The lack of sufficient representative full-length CSSD-associated genome sequences has precluded a reconciliation of evolutionary and epidemiological information required to inform disease management practices. The objective of this study was to better understand the extent of genomic variability of CSSD-badnaviruses in Cote d’Ivoire and Ghana associated with swollen shoot symptoms, including the recently observed ‘rapid decline’ phenotype. Here, a genomic pathology approach was taken utilizing Illumina Hi-Seq DNA sequencing for ‘virome discovery’, and validation by PCR amplification with virus-specific primers and Sanger DNA sequencing. The 14 apparently full-length genomes were characterized with respect to pairwise nucleotide (nt) identity, phylogenetic relationships, genome organization, and conserved protein domain architecture, in relation to the seven previously reported CSSD-badnaviral genome sequences from Ghana, Cote d’Ivoire and Togo.

Methods

Plant samples, DNA isolation, and rolling circle amplification

Sixty-five leaf or shoot samples were collected from symptomatic cacao trees in commercial plantations, or at experimental plots located at the Centre National de Recherche Agronomique in Cote d’Ivoire during 2012. An additional thirty-five samples were collected in 2015 from commercial plantations or the historical collection maintained at the Cocoa Research Institute of Ghana. Each sample was placed in a 50-ml screwcap tube containing 100% glycerol, transported to the University of Arizona, and held at 4 °C. Total DNA was isolated from 100 mg of plant tissue from all samples using the cetyltrimethyl ammonium bromide (CTAB) DNA extraction method of Doyle and Doyle [32]. Purified DNA (2 μl) was enriched for circular DNA using the Templiphi rolling circle amplification (RCA) kit (GE Healthcare Bio-Sciences), according to manufacturer’s instructions, with modifications [33, 34].
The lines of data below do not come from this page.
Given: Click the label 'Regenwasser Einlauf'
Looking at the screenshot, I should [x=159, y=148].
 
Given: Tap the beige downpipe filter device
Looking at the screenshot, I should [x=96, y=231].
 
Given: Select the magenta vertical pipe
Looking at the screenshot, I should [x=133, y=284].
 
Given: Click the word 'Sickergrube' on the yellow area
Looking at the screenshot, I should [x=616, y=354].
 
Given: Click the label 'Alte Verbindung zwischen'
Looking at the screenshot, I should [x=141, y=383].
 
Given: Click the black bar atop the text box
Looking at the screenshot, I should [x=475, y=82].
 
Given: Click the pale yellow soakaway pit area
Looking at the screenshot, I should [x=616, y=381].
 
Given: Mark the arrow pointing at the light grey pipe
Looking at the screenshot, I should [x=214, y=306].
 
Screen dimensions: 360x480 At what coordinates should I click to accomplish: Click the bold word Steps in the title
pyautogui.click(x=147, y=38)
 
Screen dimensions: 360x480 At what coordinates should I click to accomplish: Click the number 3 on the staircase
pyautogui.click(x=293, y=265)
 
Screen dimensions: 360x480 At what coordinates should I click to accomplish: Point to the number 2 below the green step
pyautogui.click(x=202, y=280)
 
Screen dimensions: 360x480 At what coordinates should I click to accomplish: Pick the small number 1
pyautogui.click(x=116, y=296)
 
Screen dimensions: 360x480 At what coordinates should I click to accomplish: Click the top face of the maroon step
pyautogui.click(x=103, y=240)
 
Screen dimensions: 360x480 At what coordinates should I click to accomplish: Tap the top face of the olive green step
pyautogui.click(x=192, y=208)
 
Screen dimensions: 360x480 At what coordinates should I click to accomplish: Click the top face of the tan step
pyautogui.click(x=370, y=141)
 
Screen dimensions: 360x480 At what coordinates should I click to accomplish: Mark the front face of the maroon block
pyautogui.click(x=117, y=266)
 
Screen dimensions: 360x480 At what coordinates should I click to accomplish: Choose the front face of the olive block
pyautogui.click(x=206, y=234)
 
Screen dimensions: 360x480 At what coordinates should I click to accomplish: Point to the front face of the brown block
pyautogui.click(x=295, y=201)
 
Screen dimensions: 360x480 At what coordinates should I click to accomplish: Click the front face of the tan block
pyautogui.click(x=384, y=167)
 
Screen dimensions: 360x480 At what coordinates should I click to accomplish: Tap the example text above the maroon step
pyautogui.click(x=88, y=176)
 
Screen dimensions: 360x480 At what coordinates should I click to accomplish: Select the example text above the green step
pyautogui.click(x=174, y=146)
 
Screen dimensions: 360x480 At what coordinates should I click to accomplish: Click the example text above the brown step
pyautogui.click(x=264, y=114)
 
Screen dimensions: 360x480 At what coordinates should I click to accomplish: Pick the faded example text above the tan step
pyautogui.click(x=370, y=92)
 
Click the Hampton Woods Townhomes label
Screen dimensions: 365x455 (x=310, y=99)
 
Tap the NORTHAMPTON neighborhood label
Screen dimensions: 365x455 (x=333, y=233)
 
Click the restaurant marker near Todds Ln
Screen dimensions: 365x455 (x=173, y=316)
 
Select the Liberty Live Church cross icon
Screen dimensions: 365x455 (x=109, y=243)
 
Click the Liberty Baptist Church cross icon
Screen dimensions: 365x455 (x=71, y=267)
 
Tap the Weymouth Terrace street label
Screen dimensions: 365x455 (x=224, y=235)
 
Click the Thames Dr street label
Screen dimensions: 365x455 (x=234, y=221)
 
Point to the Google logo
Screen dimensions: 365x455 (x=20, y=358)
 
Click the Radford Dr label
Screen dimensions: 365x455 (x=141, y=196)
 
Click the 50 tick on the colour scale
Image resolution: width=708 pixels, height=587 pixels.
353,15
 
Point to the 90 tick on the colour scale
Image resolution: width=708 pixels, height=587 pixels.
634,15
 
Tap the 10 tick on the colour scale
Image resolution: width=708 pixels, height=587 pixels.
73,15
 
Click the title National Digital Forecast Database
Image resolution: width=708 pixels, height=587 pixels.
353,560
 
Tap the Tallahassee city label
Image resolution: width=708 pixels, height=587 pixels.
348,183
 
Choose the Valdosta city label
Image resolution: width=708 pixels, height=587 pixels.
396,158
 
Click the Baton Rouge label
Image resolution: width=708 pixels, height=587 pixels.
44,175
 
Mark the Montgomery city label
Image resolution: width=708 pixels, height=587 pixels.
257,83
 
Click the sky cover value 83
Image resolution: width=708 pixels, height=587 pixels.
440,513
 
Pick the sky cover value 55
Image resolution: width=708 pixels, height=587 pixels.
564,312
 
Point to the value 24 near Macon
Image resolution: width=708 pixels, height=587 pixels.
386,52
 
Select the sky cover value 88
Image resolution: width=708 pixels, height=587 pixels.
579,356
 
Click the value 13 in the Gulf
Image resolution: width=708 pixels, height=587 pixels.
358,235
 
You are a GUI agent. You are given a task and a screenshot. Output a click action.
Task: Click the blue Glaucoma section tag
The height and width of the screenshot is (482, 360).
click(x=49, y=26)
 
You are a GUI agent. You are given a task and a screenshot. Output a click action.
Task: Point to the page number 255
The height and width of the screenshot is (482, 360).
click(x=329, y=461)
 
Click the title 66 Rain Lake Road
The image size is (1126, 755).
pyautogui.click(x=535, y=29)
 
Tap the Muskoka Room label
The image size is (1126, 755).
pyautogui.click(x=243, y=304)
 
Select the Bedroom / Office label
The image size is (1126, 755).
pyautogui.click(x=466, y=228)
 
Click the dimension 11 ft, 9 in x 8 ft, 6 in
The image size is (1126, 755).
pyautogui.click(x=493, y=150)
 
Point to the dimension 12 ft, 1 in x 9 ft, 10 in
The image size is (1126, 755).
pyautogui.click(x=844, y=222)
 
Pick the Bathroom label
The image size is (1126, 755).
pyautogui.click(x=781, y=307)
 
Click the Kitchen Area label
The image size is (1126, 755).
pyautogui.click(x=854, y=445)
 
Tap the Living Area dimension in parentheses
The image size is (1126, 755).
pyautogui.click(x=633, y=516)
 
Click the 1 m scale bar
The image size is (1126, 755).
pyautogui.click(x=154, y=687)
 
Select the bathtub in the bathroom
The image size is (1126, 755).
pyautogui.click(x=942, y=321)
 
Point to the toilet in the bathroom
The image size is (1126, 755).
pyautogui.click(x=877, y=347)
Illumina sequencing and assembly of paired-end reads

Illumina paired-end libraries were constructed from purified DNA or from RCA products using the TruSeq PE cluster kit, to obtain a 350 bp mean insert size. The Illumina HiSeq 2500 sequencing run was carried out at the University of Arizona Genetics Core facility (Tucson, AZ). The reads were de-multiplexed, and quality was assessed using FASTQC (https://www.bioinformatics.babraham.ac.uk/projects/fastqc/). The adapters were removed, and reads were trimmed using TRIMMOMATIC v0.32 [35] and assembled de novo using SeqMan NGen software v12 (DNASTAR), with and without plant host sequence filtering. For filtering, the T. cacao nuclear genome (host plant) contigs were downloaded from GenBank Accessions CM001879.1, CM001888.1, FR7222157.1, and KE132922.1 [36, 37]. Also used for filtering were the cacao chloroplast genome sequence, NC014676.2 and cotton Gossypium hirsutum (L.) (cacao relative) mitochondria genome, JX065074.1.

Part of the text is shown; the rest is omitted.